Work instruction:
Return the lines that run from the line containing "Instruction: Switch to" through the end of the entries, both ends included. Leave out all pictures.

-- Data follows --

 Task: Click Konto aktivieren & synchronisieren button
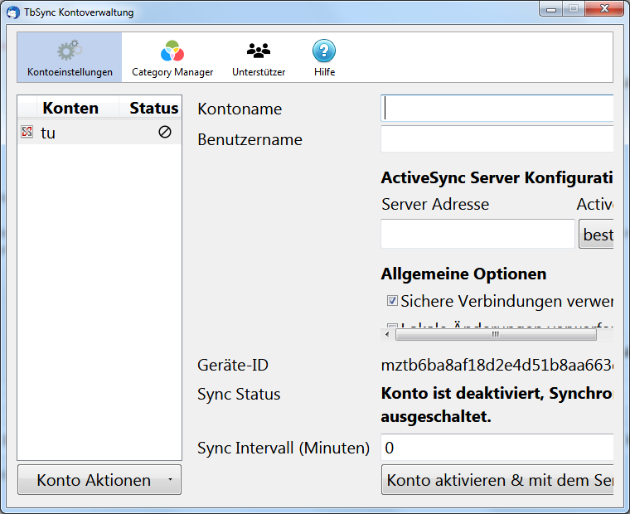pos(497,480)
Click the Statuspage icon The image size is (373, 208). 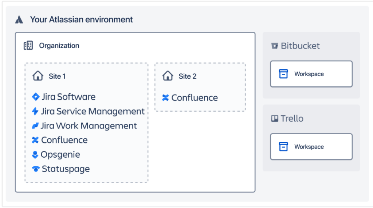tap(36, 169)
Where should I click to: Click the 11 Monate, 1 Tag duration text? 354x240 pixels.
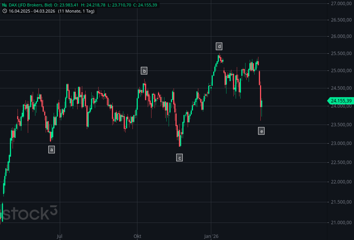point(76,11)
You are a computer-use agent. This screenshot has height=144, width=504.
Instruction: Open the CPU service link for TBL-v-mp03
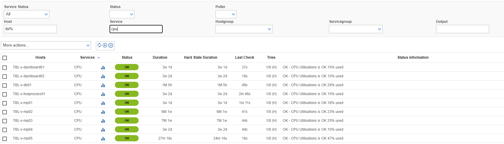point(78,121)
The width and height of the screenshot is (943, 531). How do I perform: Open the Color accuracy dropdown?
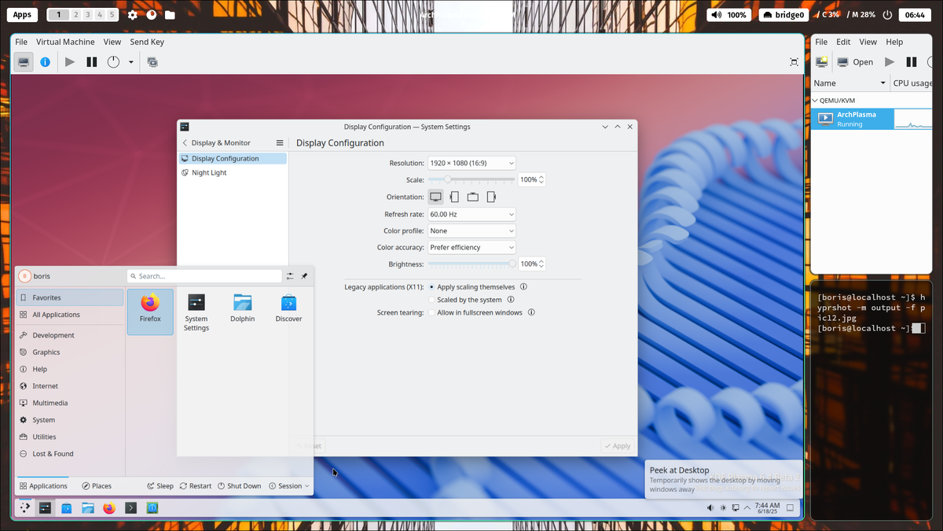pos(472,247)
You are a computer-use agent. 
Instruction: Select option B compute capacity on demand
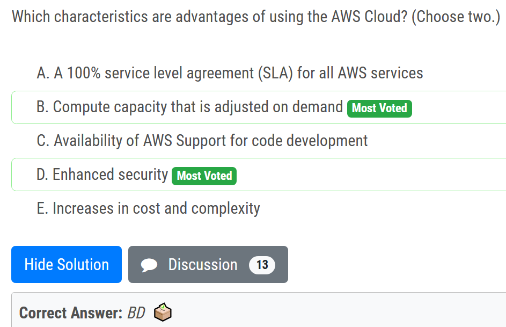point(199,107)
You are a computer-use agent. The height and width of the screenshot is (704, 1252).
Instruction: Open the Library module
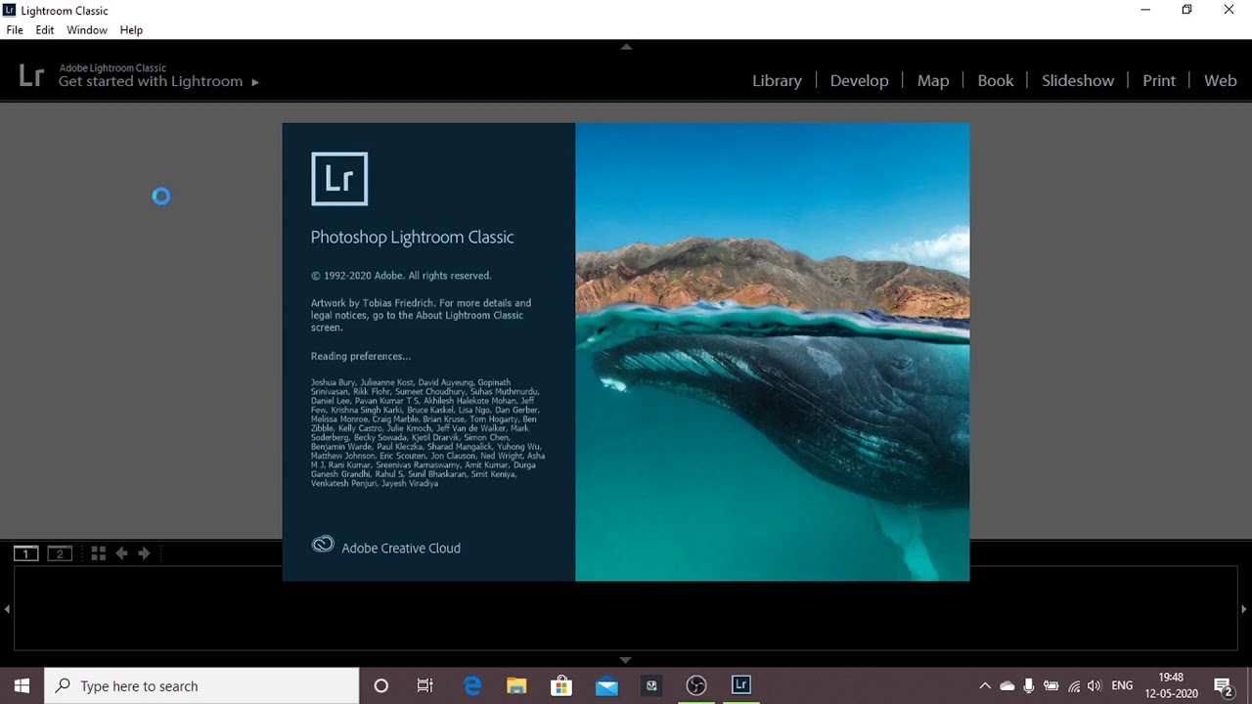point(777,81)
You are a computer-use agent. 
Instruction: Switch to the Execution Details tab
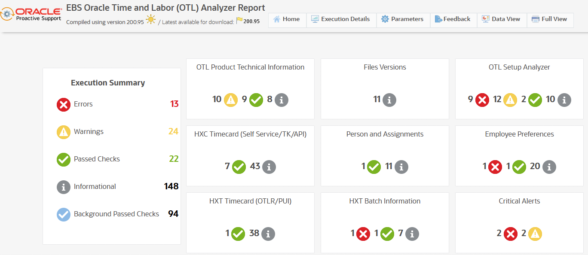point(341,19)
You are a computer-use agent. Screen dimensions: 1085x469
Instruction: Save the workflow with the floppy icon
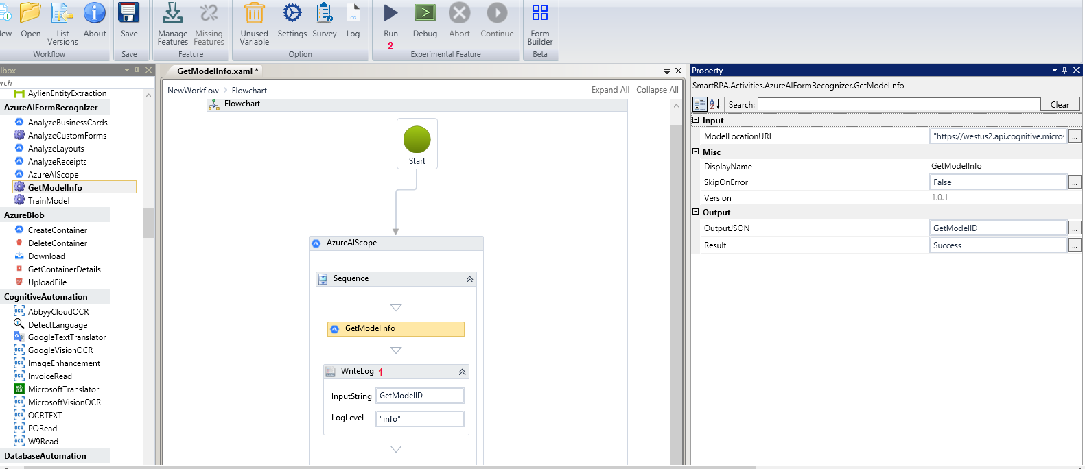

-- Data concluded --

Answer area:
Instruction: Switch to the Execution Details tab
point(341,19)
You are a computer-use agent. Screen dimensions: 1085x469
Instruction: Save the workflow with the floppy icon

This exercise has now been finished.